Kibaki, 76, was sworn in almost immediately after the results were announced yesterday. Within minutes, the slums – home to tens of thousands of opposition supporters who believe the election was rigged – exploded into fresh violence.
A BBC reporter in the western town of Kisumu said they saw more than 40 dead bodies riddled with gunshot wounds in a makeshift morgue.
In the Nairobi shanty town of Kibera 24-year-old James Onyango declared: “We have been rigged out, we are not going to accept defeat. We are ready to die and we’re ready for serious killings.”
Teams of riot police fired shots into the air and tear gas into homes and businesses; in one home, a woman and her four young children ran out, retching.
“We were just hiding from the shots,” said Dorothy Nyangasi, frantically pouring water over the eyes of her six-month-old old son Daniel.
Other residents said that they had not been able to find food since shops closed for elections on Thursday and trouble began over the delayed vote-counting.
“This place is just in tatters. We used to have food and shops here,” said Bernard Ichodo, a father of two, standing in the smoking ruins of the marketplace. Supermarkets in other parts of town have also been closed for fear of looters, and he had only been able to find two meals – of bread and mangoes - in the past four days.

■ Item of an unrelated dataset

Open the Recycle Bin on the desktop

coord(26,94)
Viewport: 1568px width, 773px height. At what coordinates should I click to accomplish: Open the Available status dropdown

Mr Odinga, the firebrand opposition candidate who had been leading early results and public opinion polls, rejected the results and was planning a ceremony to be declared “the people’s president” later today in Nairobi’s Uhuru Park.
Police banned the event, and hundreds of riot police were deployed around the park.
While Mr Kibaki won the presidency, the opposition took most of the parliamentary seats in the vote.
The bloodshed is a stunning turn of events in one of the most developed countries in Africa, with a booming tourism industry and one of the continent’s highest growth rates. Many observers saw the campaign as the greatest test yet of the young, multiparty democracy and expressed great disappointment as the process descended into chaos.
Mr Odinga said the dispute could trigger a political crisis and compared the country to Ivory Coast – the once stable West African nation where a 2002 coup sparked a civil war.
Elections chief Samuel Kivuitu, who read the results on live television after other media were expelled from the main vote headquarters yesterday, said Mr Kibaki beat Mr Odinga by 231,728 votes in the closest race in Kenya’s history.
But even Mr Kivuitu had acknowledged problems with the count, including a constituency where voter turnout was 115 per cent and another where a candidate ran away with ballot papers.
Alexander Graf Lambsdorff, the chief EU election monitor, said the Electoral Commission of Kenya “has not succeeded in establishing the credibility of the tallying process to the satisfaction of all parties and candidates.”